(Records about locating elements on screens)
※
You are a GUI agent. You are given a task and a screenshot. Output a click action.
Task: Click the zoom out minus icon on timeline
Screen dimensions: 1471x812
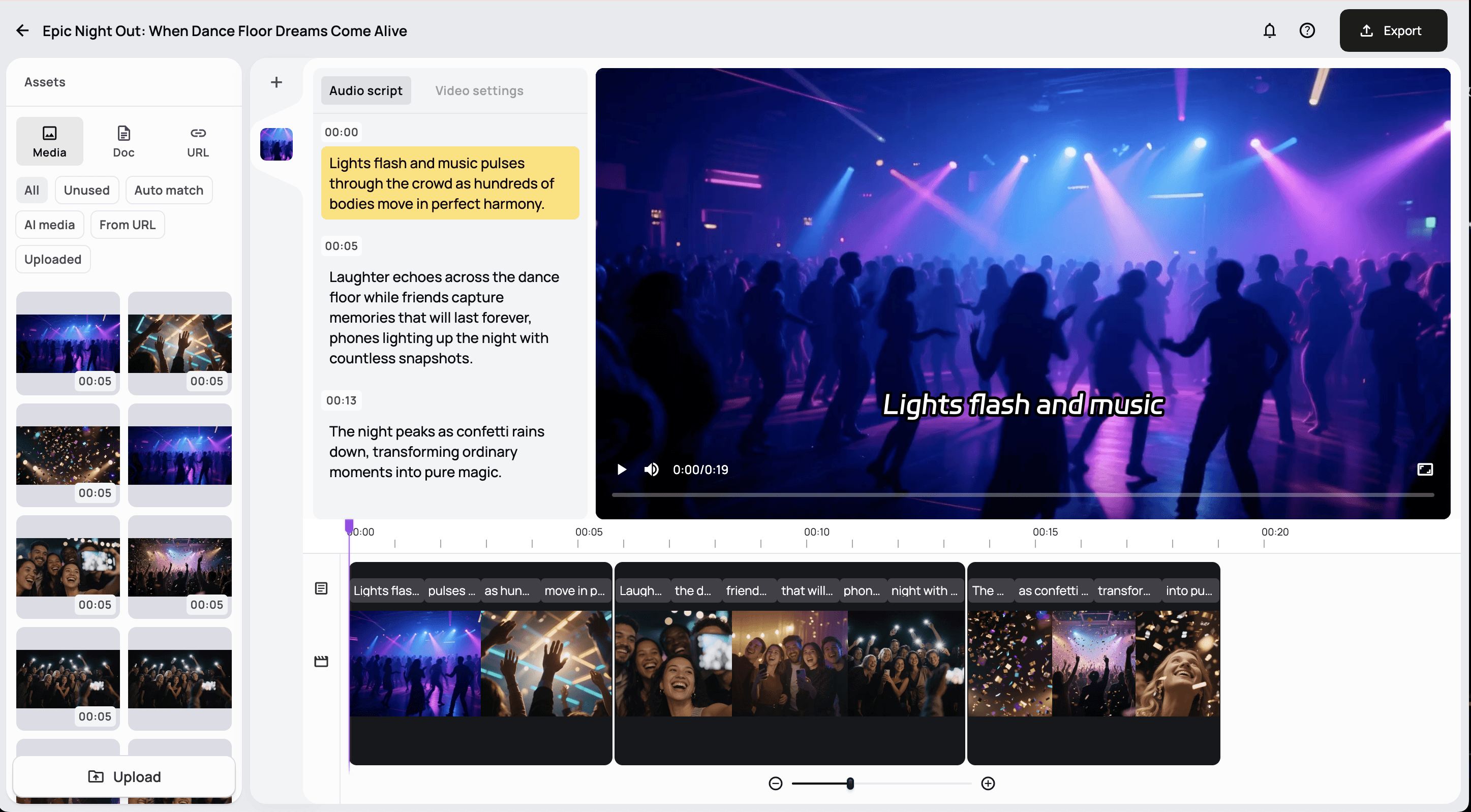point(775,784)
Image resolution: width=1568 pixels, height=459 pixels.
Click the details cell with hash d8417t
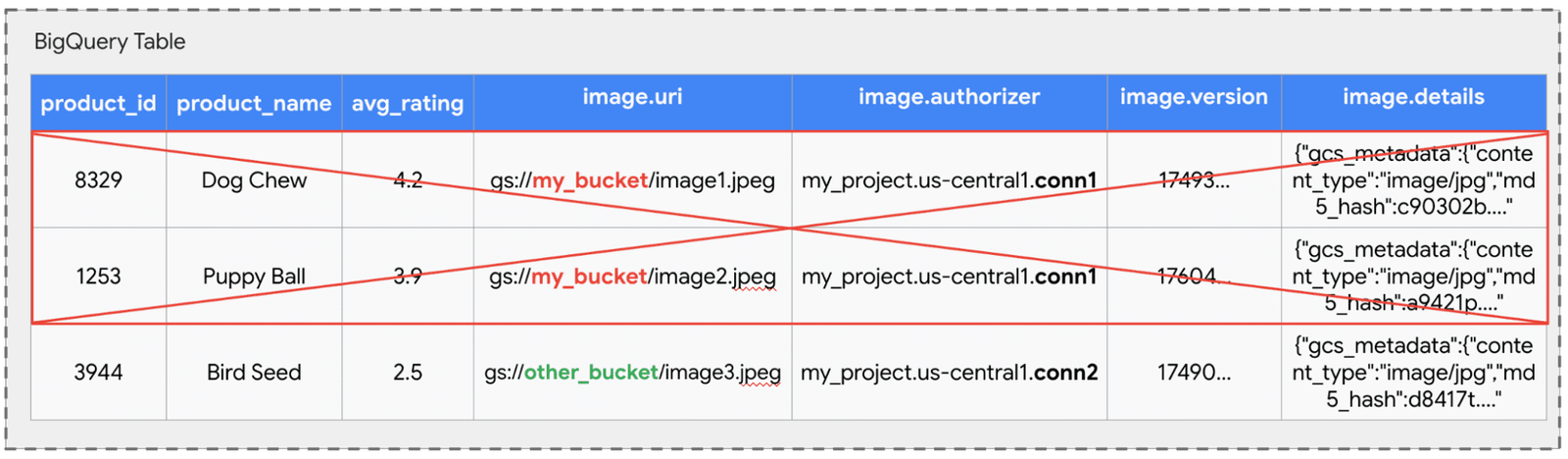(x=1413, y=373)
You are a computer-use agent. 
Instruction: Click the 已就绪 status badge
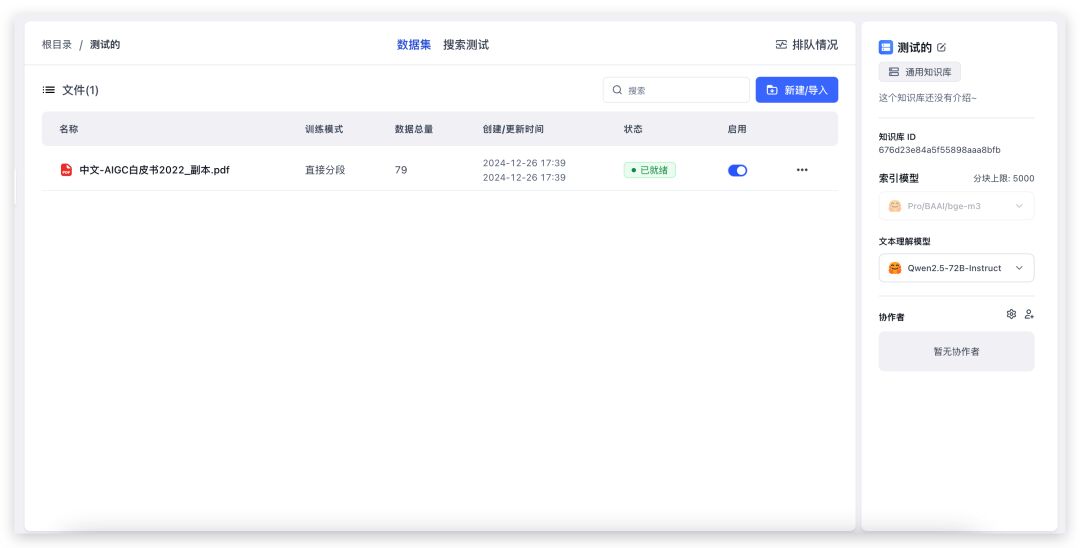click(x=649, y=170)
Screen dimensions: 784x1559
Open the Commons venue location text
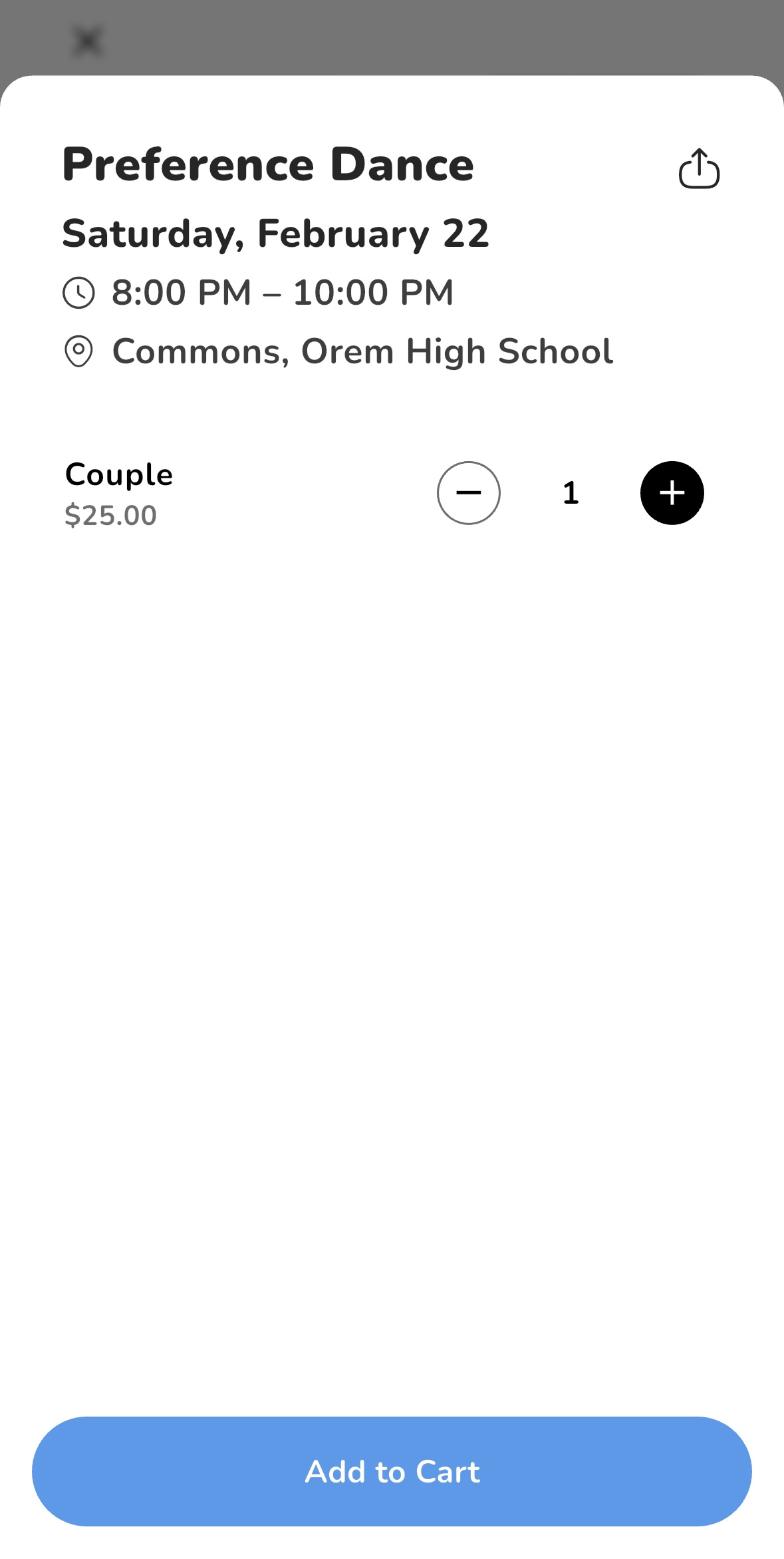pos(197,351)
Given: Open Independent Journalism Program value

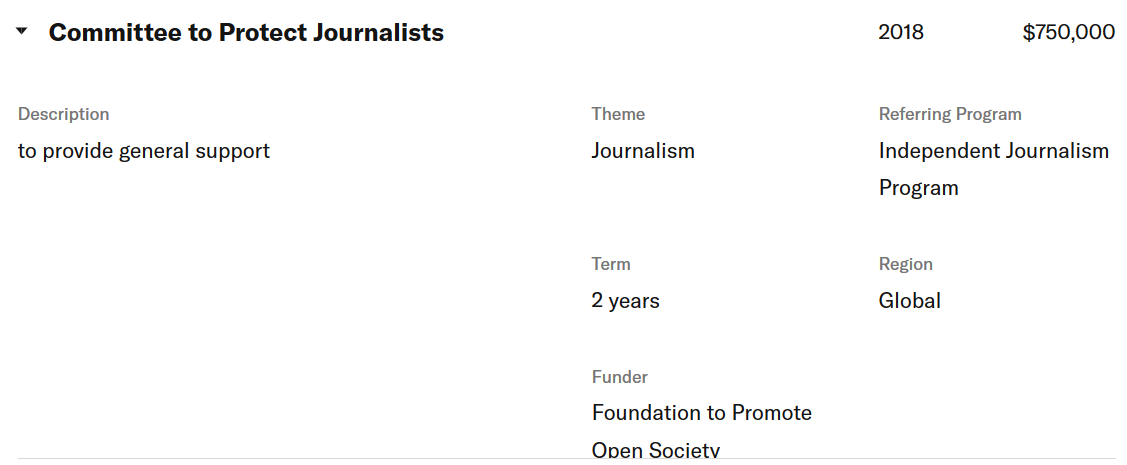Looking at the screenshot, I should click(x=994, y=170).
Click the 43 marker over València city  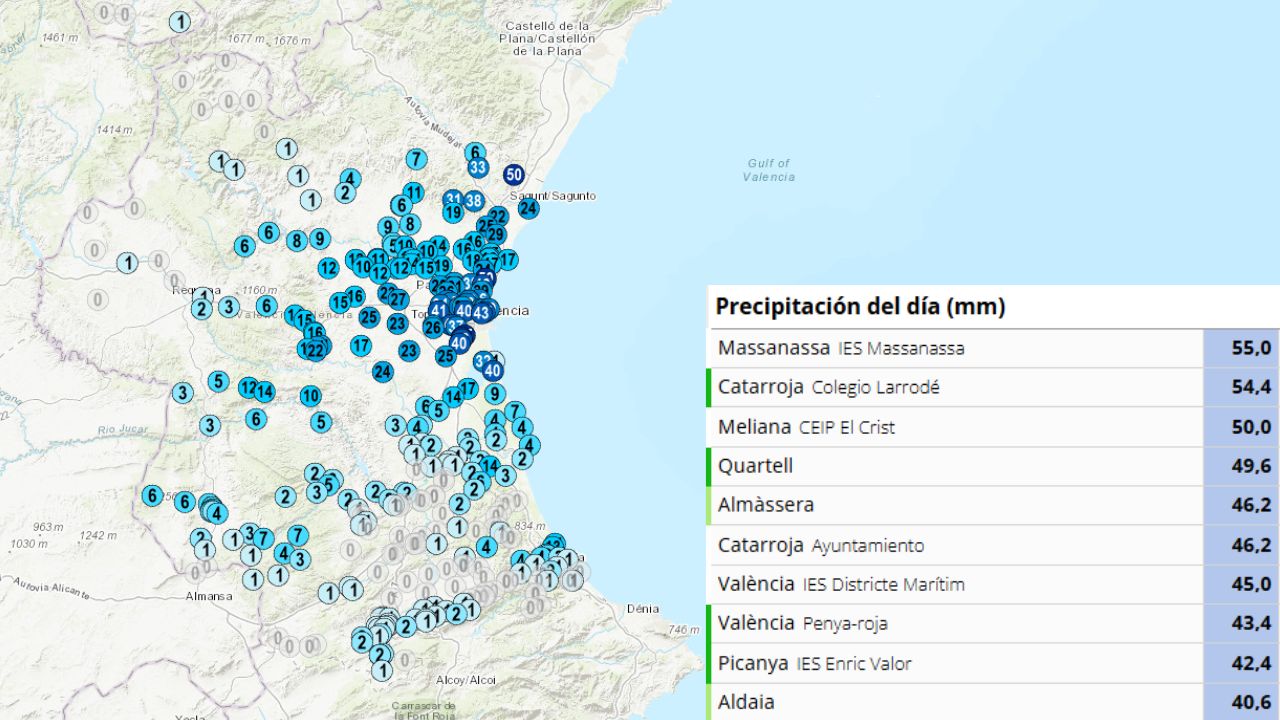[481, 313]
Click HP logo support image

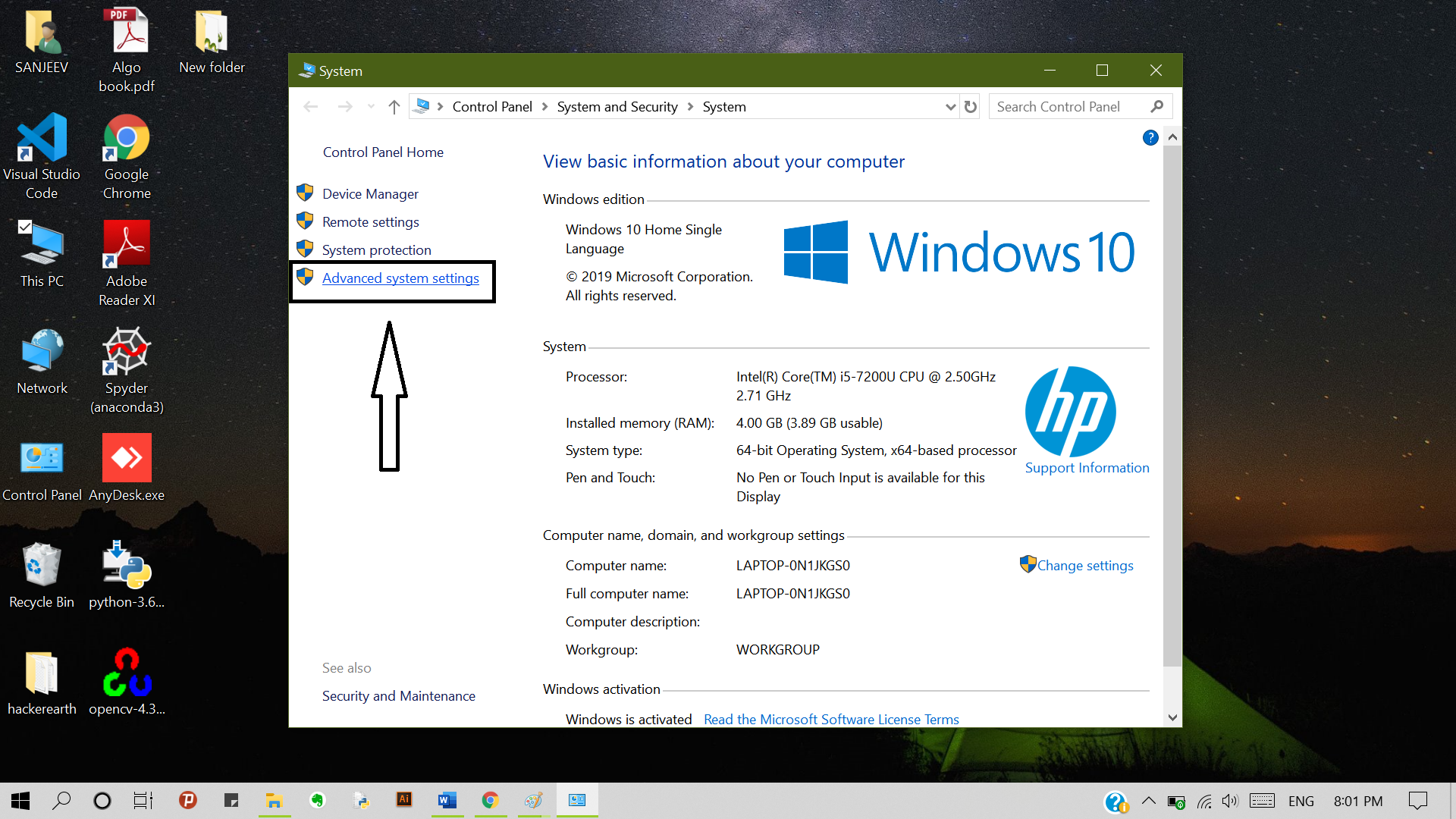pos(1070,412)
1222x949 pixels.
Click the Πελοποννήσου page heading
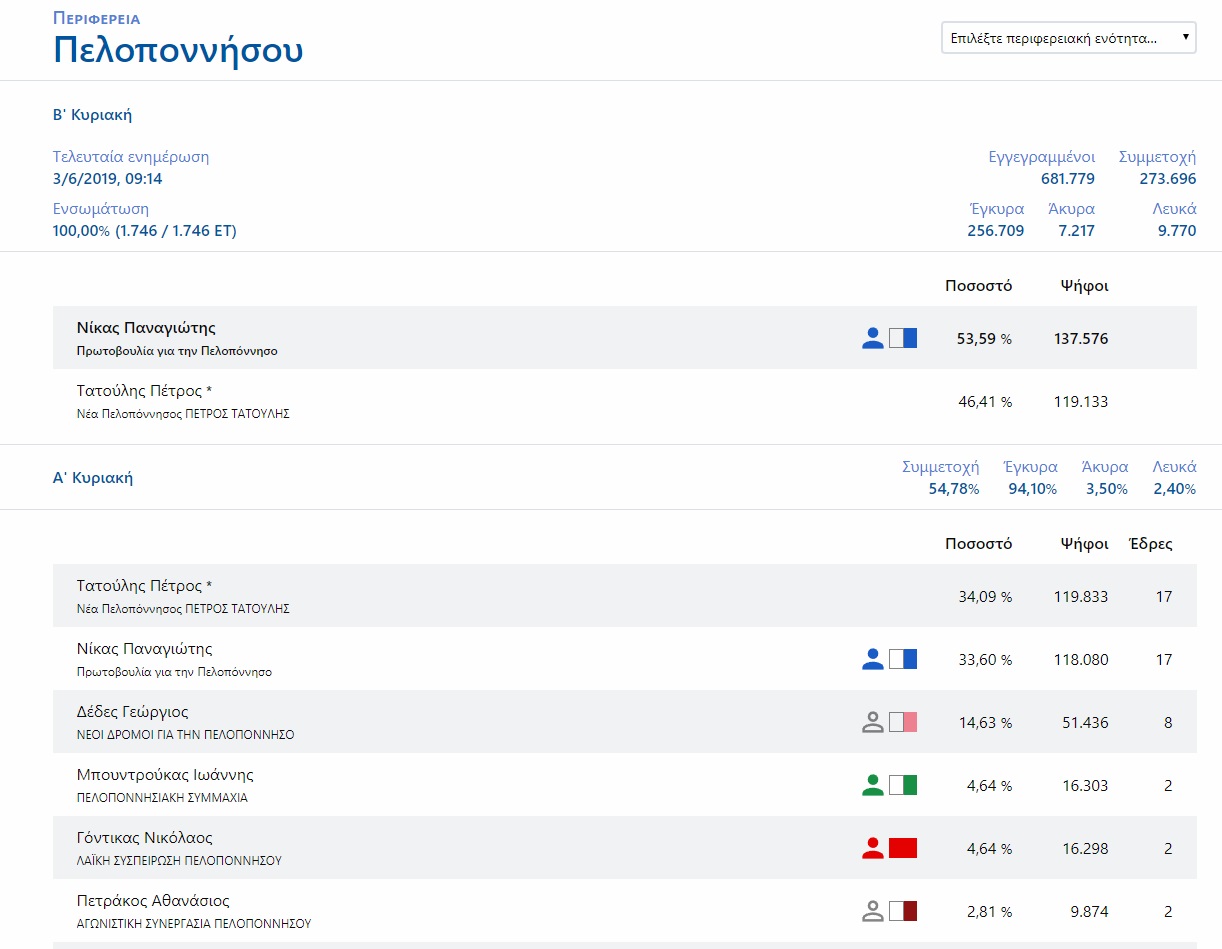178,50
※
Which lines in the items above contain the word "agent"? Gather every one of them, treating uppercase and lowercase as different.

## Result below:
You are a GUI agent. You are given a task and a screenshot. Output a click action.
You are a computer-use agent. 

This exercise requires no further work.